• **Task objective**
Restate the data below word for word. Leave the images out.

• **Input**

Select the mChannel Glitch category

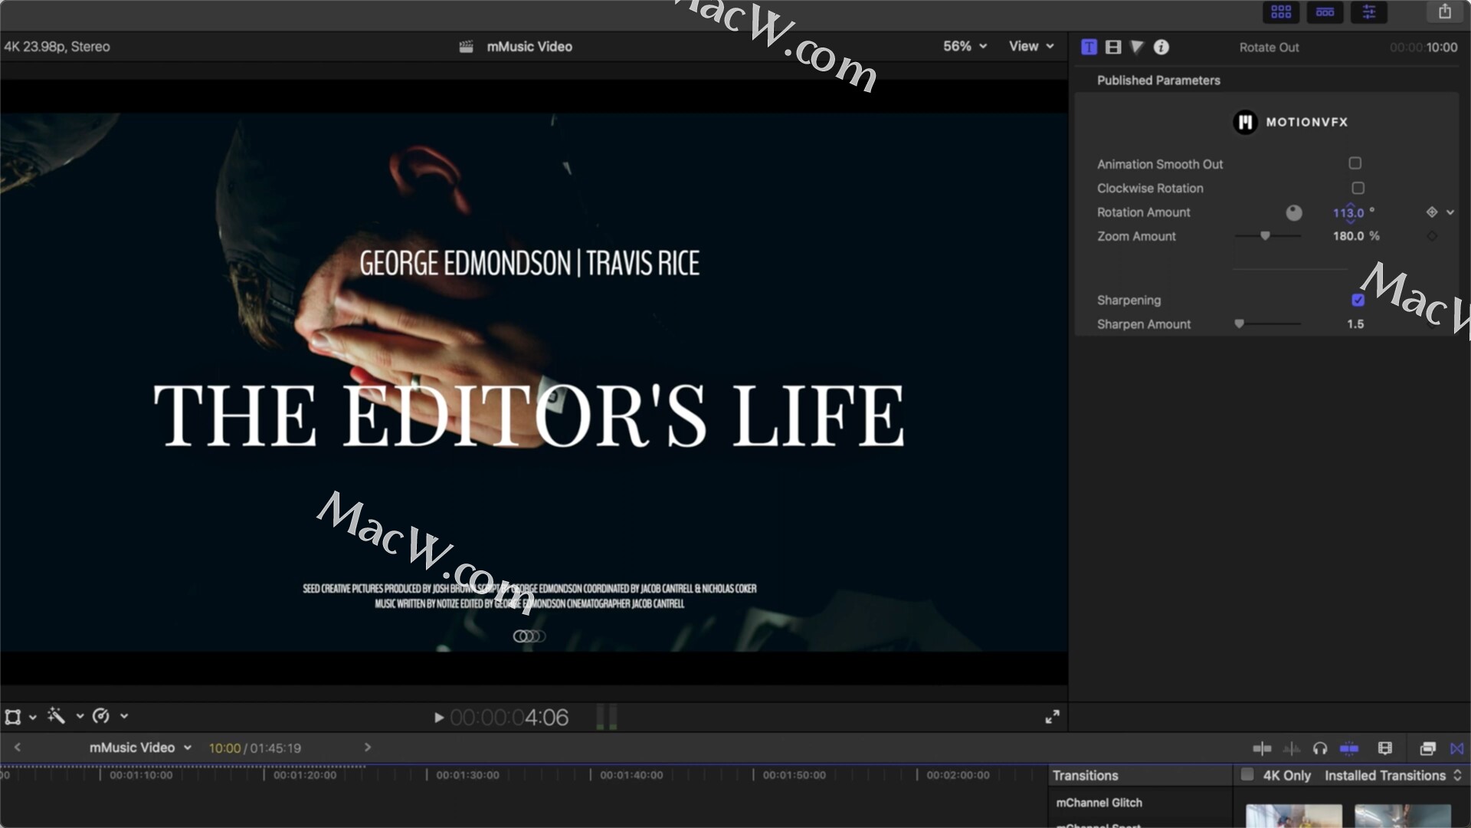1099,803
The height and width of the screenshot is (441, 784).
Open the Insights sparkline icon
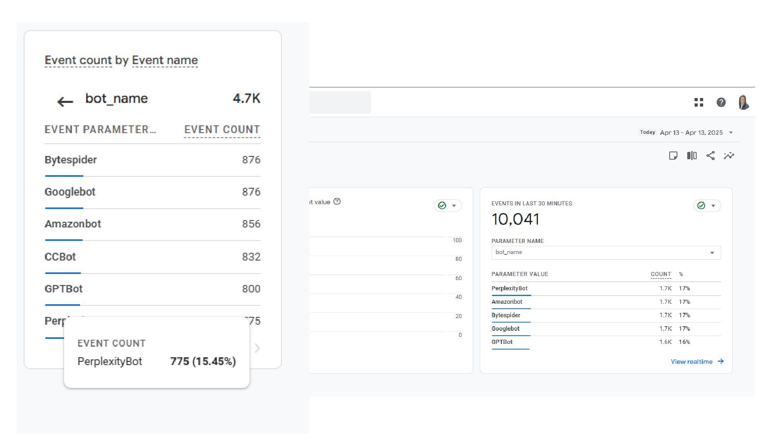point(729,156)
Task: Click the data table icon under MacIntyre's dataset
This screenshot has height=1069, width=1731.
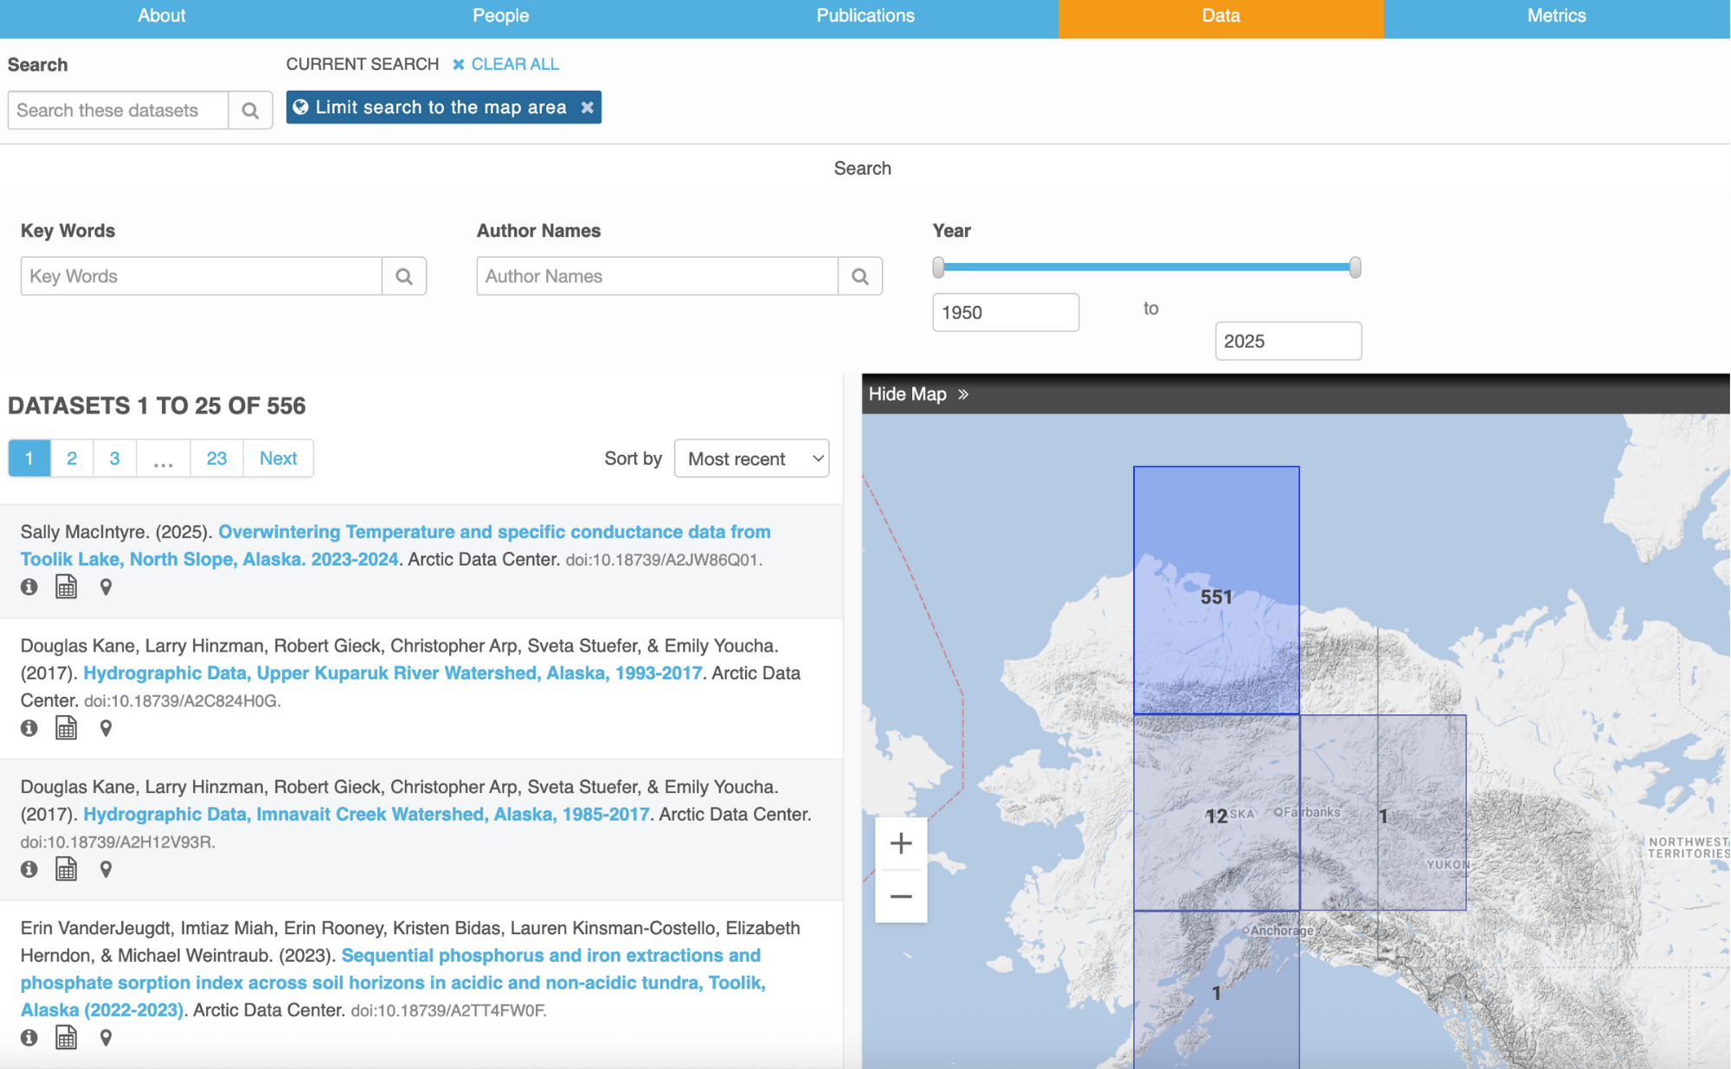Action: tap(67, 586)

• **Response for this exercise**
Select the mChannel Glitch category

1099,803
The height and width of the screenshot is (441, 784).
Open the Insights sparkline icon
point(729,156)
Task: Click the data table icon under MacIntyre's dataset
This screenshot has height=1069, width=1731.
Action: tap(67, 586)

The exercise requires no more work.